### THE PROBLEM
Exact reproduction is needed for the lines from the one with "Screen dimensions: 870x404" to the end of the listing below, and for no other lines.

### STORED DATA
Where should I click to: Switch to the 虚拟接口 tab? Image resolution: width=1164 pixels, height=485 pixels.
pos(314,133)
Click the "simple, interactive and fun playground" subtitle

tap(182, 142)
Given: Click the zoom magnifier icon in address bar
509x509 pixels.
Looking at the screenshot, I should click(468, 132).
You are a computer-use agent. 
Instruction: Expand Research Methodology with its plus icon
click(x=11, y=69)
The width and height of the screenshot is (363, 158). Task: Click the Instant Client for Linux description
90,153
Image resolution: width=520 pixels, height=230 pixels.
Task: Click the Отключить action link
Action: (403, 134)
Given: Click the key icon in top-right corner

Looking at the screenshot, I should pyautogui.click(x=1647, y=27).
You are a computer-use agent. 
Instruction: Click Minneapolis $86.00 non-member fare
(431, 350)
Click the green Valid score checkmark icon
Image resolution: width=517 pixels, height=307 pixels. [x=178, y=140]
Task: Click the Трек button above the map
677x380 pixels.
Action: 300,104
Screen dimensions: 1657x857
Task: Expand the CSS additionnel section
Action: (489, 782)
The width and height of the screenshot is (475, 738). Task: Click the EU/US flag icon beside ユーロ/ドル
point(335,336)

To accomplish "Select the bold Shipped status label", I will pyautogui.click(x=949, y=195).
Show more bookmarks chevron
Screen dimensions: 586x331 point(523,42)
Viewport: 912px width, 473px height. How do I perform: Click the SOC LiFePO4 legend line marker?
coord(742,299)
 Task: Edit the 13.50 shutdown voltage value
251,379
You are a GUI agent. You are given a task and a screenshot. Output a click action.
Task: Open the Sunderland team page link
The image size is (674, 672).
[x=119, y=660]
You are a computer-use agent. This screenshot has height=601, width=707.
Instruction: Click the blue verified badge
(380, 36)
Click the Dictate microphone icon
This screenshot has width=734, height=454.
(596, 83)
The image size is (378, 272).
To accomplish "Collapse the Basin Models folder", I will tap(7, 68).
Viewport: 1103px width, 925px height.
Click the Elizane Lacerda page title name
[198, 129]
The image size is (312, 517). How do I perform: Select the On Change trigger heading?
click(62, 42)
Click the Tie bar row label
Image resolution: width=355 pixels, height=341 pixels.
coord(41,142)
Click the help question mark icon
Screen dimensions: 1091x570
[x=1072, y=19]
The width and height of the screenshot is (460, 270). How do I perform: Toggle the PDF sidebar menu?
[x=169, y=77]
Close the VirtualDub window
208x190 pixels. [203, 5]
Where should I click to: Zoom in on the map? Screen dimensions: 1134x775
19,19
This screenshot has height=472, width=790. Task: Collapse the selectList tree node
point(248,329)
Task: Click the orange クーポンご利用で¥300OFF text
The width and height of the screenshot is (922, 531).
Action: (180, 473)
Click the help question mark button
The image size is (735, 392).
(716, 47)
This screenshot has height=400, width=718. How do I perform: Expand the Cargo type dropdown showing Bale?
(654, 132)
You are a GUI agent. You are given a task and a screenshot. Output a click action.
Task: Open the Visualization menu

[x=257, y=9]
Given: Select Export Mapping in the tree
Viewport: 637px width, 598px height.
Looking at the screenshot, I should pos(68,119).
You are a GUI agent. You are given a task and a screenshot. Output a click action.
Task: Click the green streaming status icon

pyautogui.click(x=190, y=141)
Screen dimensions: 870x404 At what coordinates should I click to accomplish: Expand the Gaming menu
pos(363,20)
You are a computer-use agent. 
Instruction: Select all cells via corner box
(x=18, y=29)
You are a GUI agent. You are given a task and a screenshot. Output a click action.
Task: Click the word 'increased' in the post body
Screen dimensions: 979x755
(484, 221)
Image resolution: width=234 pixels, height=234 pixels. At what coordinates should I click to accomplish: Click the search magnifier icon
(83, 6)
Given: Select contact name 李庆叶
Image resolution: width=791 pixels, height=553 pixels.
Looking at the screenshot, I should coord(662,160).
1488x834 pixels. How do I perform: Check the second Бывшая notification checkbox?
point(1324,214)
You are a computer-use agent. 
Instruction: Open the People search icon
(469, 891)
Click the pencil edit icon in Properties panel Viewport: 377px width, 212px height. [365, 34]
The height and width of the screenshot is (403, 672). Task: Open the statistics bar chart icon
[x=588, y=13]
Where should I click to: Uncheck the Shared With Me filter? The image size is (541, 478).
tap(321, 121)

### YOUR SOLUTION
Screen dimensions: 870x404 At what coordinates should I click to accomplish: Expand the Gaming menu
pos(363,20)
You are a computer-use agent. 
Instruction: Select all cells via corner box
(x=18, y=29)
You are a GUI agent. You are given a task and a screenshot. Output a click action.
Task: Click the word 'increased' in the post body
Screen dimensions: 979x755
(484, 221)
Image resolution: width=234 pixels, height=234 pixels. At what coordinates should I click to accomplish: Click the search magnifier icon
(83, 6)
Given: Select contact name 李庆叶
Image resolution: width=791 pixels, height=553 pixels.
Looking at the screenshot, I should coord(662,160).
1488x834 pixels. How do I perform: Check the second Бывшая notification checkbox?
point(1324,214)
You are a computer-use agent. 
Instruction: Open the People search icon
(469, 891)
Click the pencil edit icon in Properties panel Viewport: 377px width, 212px height. [365, 34]
The height and width of the screenshot is (403, 672). Task: Open the statistics bar chart icon
[x=588, y=13]
Where should I click to: Uncheck the Shared With Me filter? The image size is (541, 478).
tap(321, 121)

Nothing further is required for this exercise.